With this in mind, the team chose to focus the branding around the distillery’s “charismatic owner”, Ron Tarver. Labelling Tarver a “true character”, Peter recalls O Street’s first meeting with him: “He was quoting the Old Testament and grilling us on Scottish folklore.”
Because of this, he says the team were keen for the final design to “have some of this magic in it”, and found inspiration in folklore and legend.
A new “handcrafted” logo
Taking their cues from the “historic working-class neighbourhood” surrounding the distillery, the team reworked the brand’s “overly-digitized” previous mark.
In its place, they implemented a logo inspired by the sculpted iron sign that appears over the doorway of the distillery. This was intended to better show “the value of handcrafting in their brand”.
To go along with this, the team specified typography and developed a series of logo lockups, all of which aim to establish brand recognition, while “reflecting the quality the brand deserved”, according to Peter.
Creating a “visual sense of bravado”
Beyond the logo, the team were also tasked with redesigning Denver Distillery’s labelling. Uniting the wide range of spirits so that they “felt like they came from a single family” was a challenge, according to Peter.

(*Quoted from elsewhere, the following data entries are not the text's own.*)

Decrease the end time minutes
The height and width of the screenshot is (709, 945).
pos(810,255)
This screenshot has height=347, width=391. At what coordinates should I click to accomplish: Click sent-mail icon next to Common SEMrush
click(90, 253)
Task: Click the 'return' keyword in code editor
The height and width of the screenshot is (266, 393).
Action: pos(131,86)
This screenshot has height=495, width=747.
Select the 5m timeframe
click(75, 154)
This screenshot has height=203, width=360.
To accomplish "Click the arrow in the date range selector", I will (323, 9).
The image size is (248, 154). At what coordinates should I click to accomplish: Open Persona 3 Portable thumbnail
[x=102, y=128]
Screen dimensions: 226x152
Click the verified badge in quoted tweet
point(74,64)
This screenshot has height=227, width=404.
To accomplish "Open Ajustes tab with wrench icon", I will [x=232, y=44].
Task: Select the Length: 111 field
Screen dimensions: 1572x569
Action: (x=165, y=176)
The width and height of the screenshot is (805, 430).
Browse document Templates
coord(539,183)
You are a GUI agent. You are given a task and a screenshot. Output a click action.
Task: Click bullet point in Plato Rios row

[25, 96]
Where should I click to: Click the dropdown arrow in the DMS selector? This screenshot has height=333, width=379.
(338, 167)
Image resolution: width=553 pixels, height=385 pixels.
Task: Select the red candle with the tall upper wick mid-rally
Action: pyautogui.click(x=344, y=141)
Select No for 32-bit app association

Over three different bottle shapes the team developed a distinctive teardrop-shaped label to create this uniformity. This label had the secondary benefit of also working better across the distillery’s more concave bottle shapes.
From here, Peter painted a unique piece of artwork for each spirit, which aims to “give a visual sense of bravado and quality”. Some of these were then recreated as larger scale art pieces for the bar.
In this way, the team hopes “when a patron orders a sweet potato vodka martini or silver rum cocktail, they can salute the character from the bottle with a toast”.